System updates will be required and are under evaluation to ensure we are prepared with an automated solution.

FHA Risk-Based Premiums

A 12-month moratorium was issued for the new FHA risk-based MIP recently implemented by HUD, effective October 1, 2008 through September 30, 2009. This requires the return of FHA MIP to a flat premium structure for all LTV and credit score levels.

While the new flat premiums will be the same for all scenarios, we do anticipate they will be different than the previous flat premium structure. The new premiums have yet to be announced by HUD. Once their announcement is issued, you will be notified of the details as well as impact to pipeline (should there be any).

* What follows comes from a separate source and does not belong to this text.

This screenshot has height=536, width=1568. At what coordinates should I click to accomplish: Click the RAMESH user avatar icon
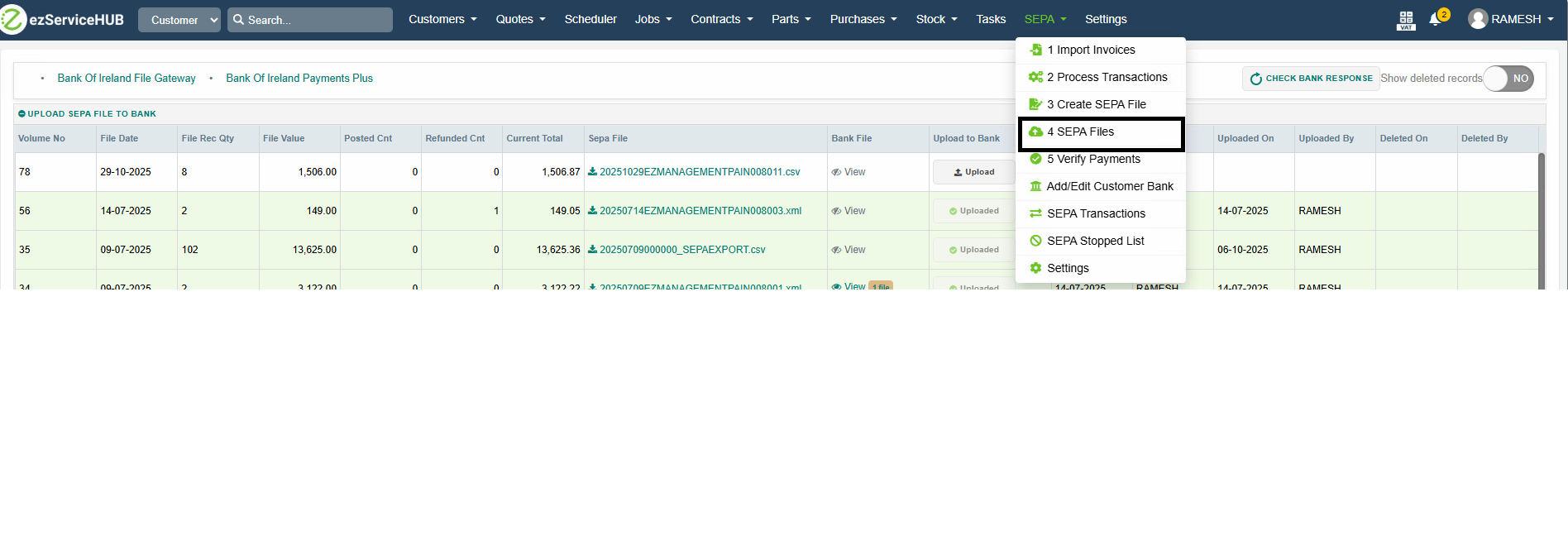pos(1477,19)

FHA “HOPE for Homeowners Program”

Hope for Homeowners is a new FHA program that allows at-risk borrowers to refinance their current loan to avoid foreclosure. While this program has yet to be finalized, the following provides a high level overview in the event you receive questions:

  • The new loan must be the lesser of 90% of the current value of the home or the amount the borrower can afford to pay (as determined by the current affordability requirements of FHA).
  • New loan must be a 30-year fixed rate mortgage.
  • The homeowner must provide evidence that they are unable to afford their current mortgage payments.
  • The borrowers would be required to share the equity and any appreciation equally with HUD upon sale or refinance of the home.
  • The borrower must certify that they have not intentionally defaulted on their mortgage and have not knowingly provided false information for the purpose of obtaining a mortgage.
  • As of March 1, 2008, the borrower’s debt to income must be greater than 31%.
  • The subject property must be the property’s primary residence and the only one in which they have an ownership interest.

It is important to understand that HUD must still establish the specific regulations for this program and follow the Administrative Procedure Act for implementation. This requires the proposed regulations be published with a comment period that must commence before finalization. This process will take time and is not anticipated before year’s end.